** Page extract follows **

European Society of Health and Medical Sociology
- Abbreviation: ESHMS
- Formation: 1983
- Type: Academic Society
- Region served: Europe
- Members: 300 members in 2024
- Website: https://eshms.eu

= European Society of Health and Medical Sociology =

The European Society of Health and Medical Sociology (ESHMS) is a non-profit and independent society dedicated to advancing the sub-disciplines of health sociology and medical sociology. It was founded on 28–29 August 1983 at the University of Stirling, United Kingdom. Magdalena Sokołowska was the first president of the society and Raymond Illsley the first secretary.

ESHMS is composed of scientists involved in health and medical sociology research, health policy, health promotion and social epidemiology.

The official language of the society is English.

== Founding and history ==
The ESHMS was founded by Magdalena Sokolowska, Raymond Illsley, Ivo Nuyens, Per-Gunnar Svensson and Johannes Siegrist, among others, in response to the growing interest in sociological perspectives on health and medicine in Europe, including Israel.

The WHO played a key role in the creation of the society. Following the 1978 Alma-Ata conference, the 34th World Health Assembly adopted the "Global strategy health for all by the year 2000". This initiative aimed to achieve an acceptable level of health "for all" individuals, enabling them "to lead a socially and economically productive life". The WHO European Office encouraged European sociologists to set up the European Society of Medical Sociology, which was founded in 1983.

The society has since grown to include members from diverse academic backgrounds and countries, and serves as a forum for discussing health issues, synthetising knowledge and experiences across European countries, and creating opportunities for research and international cooperation. Key milestones in the society's development include the launch of its biennial conference and its collaborations with other international associations.

** End of Page extract **

=== Required tasks ===
[1] Please update the society overview, starting with "ESHMS is composed" and going on through "society is English.", with "English" changed to "French".
[2] List the people the society overview names as founders of the ESHMS.

** Available data follows **

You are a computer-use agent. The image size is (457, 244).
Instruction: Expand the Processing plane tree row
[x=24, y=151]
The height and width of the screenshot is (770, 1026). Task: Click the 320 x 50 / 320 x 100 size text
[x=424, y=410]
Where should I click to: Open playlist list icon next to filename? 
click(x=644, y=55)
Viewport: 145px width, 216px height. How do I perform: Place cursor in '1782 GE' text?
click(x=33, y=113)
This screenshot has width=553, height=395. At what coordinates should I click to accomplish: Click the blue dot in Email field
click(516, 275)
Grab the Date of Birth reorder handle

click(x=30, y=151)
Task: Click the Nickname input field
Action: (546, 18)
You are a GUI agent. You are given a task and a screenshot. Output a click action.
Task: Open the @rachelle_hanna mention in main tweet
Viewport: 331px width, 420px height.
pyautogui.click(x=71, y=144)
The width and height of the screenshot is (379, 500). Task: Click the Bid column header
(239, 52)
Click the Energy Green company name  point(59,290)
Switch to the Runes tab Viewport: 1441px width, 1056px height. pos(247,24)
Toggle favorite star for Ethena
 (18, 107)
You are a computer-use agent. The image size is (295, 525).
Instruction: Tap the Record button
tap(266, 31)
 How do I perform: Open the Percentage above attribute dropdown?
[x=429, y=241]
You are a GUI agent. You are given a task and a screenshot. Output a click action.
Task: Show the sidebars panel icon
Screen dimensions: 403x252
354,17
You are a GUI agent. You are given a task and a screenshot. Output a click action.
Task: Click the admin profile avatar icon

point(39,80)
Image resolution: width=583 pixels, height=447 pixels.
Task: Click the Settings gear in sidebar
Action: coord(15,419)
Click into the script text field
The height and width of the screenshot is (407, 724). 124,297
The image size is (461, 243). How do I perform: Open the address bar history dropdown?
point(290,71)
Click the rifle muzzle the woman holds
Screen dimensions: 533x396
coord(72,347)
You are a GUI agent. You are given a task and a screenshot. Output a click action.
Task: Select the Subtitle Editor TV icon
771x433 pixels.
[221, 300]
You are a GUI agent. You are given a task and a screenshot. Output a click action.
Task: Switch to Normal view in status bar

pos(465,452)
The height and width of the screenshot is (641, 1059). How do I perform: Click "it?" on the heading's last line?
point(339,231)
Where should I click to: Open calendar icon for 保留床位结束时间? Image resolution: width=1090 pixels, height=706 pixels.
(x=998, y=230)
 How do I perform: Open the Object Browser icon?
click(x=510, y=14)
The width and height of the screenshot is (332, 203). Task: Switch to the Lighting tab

** End of Available data **

=== Responses to the tasks ===
[1]
ESHMS is composed of scientists involved in health and medical sociology research, health policy, health promotion and social epidemiology.

The official language of the society is French.

[2] Magdalena Sokolowska, Raymond Illsley, Ivo Nuyens, Per-Gunnar Svensson, Johannes Siegrist